- **PROBLEM TO WORK ON**
Take the line with "Task: Uncheck the Coupon page checkbox" as the first line and the last line of the data as the final one. Write out those lines exactly, and no others.

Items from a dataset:
------------------------------
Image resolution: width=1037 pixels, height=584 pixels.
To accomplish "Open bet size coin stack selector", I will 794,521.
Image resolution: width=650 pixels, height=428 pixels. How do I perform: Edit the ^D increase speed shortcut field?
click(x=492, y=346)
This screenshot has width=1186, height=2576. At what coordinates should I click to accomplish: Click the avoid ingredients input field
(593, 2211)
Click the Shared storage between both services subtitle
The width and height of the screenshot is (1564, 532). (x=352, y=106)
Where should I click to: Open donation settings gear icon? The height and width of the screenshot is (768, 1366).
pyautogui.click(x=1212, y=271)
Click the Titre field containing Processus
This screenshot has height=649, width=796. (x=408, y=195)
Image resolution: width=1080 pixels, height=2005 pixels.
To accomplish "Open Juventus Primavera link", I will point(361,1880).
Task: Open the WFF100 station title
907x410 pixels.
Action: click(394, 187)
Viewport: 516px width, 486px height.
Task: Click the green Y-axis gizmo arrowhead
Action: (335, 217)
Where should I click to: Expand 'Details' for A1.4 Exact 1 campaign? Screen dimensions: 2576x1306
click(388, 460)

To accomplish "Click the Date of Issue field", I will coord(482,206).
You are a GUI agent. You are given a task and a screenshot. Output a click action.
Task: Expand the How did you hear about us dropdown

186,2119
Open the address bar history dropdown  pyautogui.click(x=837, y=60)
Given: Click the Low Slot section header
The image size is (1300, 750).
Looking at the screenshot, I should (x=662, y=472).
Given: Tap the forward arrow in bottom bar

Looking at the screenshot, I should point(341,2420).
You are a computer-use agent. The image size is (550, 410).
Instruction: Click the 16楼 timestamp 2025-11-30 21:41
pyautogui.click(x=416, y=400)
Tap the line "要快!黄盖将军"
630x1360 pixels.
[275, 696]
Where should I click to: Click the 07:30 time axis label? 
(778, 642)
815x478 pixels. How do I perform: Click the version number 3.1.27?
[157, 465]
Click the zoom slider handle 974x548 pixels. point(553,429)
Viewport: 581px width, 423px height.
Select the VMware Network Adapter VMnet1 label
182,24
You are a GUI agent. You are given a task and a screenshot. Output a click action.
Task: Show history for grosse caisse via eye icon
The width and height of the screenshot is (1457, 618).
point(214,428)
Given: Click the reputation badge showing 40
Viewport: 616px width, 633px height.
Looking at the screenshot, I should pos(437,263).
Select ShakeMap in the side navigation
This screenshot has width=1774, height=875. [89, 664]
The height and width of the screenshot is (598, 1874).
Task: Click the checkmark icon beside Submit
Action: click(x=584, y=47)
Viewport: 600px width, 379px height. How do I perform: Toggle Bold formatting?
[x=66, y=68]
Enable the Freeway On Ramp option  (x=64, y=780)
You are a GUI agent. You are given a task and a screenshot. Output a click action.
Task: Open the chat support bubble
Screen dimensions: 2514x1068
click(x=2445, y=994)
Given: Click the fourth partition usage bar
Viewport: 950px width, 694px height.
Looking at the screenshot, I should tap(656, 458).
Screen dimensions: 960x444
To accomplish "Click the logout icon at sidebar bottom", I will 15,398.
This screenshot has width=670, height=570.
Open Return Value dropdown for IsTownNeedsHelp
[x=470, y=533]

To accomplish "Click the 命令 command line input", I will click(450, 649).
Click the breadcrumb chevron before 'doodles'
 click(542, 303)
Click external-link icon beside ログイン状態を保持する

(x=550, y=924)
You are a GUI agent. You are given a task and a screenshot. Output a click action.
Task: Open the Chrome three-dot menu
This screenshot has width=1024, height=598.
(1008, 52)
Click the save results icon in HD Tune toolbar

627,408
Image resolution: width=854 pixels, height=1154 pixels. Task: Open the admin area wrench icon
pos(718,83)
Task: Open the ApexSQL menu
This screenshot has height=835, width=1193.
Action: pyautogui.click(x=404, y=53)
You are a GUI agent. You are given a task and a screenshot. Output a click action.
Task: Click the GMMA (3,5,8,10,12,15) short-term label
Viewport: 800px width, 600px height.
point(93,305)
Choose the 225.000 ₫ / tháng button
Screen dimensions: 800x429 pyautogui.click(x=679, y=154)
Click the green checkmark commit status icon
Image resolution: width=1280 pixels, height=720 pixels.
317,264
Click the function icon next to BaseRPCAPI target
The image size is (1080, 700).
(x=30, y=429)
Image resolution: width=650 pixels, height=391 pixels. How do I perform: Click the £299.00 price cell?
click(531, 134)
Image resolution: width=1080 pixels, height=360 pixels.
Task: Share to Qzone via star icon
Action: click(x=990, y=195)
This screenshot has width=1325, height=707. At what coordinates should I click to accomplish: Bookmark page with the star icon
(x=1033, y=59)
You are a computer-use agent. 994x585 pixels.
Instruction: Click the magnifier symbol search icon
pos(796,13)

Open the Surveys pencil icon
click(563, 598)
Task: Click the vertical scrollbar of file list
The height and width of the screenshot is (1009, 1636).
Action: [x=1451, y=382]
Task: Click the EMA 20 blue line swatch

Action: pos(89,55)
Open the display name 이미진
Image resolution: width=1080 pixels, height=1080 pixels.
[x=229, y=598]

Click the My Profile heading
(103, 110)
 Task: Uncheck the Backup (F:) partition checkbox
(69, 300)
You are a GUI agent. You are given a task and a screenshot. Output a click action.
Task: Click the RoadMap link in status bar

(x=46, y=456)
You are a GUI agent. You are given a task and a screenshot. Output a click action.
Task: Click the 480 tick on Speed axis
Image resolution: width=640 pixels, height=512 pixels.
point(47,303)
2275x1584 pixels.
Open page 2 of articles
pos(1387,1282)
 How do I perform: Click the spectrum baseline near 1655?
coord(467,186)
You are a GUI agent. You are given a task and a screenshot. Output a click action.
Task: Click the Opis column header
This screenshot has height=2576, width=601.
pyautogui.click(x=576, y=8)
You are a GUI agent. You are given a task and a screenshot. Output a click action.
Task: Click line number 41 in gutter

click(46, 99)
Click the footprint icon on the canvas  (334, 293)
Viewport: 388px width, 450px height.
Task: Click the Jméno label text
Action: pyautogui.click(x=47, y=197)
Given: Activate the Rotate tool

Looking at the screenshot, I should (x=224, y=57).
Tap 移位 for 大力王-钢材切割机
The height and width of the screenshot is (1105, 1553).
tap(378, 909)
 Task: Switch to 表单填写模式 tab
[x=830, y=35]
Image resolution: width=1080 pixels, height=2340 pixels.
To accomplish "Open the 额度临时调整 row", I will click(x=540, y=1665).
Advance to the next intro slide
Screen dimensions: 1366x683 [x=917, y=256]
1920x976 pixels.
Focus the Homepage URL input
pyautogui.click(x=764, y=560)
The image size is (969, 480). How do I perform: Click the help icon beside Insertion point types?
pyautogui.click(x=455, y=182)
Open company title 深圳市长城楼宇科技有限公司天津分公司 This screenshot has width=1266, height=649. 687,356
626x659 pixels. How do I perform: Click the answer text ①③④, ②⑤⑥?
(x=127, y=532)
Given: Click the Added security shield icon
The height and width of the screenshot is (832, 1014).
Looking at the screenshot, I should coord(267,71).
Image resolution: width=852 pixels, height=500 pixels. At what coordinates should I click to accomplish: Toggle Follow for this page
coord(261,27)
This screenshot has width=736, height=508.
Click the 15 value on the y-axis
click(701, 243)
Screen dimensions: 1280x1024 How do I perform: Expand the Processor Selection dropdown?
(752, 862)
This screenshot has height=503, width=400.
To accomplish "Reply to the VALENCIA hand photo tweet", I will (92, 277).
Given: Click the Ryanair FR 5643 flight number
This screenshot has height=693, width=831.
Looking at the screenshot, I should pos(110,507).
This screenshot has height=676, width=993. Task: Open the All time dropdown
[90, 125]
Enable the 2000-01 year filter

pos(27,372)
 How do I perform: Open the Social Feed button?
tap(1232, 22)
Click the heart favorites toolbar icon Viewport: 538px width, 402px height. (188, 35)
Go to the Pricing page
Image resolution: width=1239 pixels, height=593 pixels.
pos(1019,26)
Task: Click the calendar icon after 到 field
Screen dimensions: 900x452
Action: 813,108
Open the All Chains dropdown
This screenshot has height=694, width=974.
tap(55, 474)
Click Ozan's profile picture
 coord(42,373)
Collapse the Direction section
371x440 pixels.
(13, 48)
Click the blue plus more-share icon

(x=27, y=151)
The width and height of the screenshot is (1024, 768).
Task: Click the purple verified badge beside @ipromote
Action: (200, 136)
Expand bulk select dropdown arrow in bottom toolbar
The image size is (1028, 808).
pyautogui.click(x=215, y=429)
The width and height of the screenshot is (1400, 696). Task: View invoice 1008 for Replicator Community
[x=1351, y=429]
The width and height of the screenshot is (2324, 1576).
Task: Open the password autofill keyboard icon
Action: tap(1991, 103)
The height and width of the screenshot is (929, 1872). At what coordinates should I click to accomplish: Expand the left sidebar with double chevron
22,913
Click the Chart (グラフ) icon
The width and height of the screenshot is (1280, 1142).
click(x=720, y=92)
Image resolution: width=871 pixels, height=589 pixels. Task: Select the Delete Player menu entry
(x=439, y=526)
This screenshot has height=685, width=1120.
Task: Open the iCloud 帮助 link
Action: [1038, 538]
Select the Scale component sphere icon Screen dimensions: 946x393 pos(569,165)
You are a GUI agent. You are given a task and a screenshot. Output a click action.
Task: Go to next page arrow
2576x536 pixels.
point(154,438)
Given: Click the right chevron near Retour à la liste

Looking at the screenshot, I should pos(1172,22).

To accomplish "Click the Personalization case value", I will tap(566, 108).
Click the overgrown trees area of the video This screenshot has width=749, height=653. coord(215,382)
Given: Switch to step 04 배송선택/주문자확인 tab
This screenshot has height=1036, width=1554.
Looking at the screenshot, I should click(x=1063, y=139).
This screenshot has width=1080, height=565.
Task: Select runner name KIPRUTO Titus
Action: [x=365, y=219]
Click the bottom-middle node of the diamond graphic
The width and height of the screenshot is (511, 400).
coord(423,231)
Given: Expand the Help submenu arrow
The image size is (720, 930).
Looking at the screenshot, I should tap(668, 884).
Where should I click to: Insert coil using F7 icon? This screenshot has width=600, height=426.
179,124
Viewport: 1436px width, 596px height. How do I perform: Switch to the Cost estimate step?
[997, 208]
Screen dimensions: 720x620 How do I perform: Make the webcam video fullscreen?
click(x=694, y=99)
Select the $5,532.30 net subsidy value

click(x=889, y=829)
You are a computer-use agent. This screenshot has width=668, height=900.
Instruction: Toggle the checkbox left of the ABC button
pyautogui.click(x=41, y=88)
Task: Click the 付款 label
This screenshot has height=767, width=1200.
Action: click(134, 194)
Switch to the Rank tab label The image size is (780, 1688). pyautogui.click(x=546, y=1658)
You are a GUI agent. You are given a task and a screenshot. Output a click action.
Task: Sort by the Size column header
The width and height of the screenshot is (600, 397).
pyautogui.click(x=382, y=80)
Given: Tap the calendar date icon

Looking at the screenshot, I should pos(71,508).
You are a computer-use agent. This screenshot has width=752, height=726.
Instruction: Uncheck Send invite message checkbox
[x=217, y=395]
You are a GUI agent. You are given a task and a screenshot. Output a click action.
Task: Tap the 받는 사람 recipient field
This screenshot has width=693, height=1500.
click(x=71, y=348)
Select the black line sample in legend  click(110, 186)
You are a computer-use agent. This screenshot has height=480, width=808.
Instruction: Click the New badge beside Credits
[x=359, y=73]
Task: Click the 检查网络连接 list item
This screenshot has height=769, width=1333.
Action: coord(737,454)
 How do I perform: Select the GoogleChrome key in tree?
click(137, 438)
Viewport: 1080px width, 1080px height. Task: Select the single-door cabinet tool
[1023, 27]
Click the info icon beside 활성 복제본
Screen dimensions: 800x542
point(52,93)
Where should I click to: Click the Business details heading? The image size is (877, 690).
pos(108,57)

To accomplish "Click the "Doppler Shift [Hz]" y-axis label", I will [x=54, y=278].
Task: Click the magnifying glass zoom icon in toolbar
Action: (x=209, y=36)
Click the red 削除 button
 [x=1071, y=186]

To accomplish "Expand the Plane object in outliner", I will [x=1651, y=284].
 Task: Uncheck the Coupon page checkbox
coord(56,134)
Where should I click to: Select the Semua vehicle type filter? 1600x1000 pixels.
------------------------------
- **TASK RESULT**
 Task: Uncheck the Coupon page checkbox
coord(56,134)
Where should I click to: Select the Semua vehicle type filter? 1600x1000 pixels.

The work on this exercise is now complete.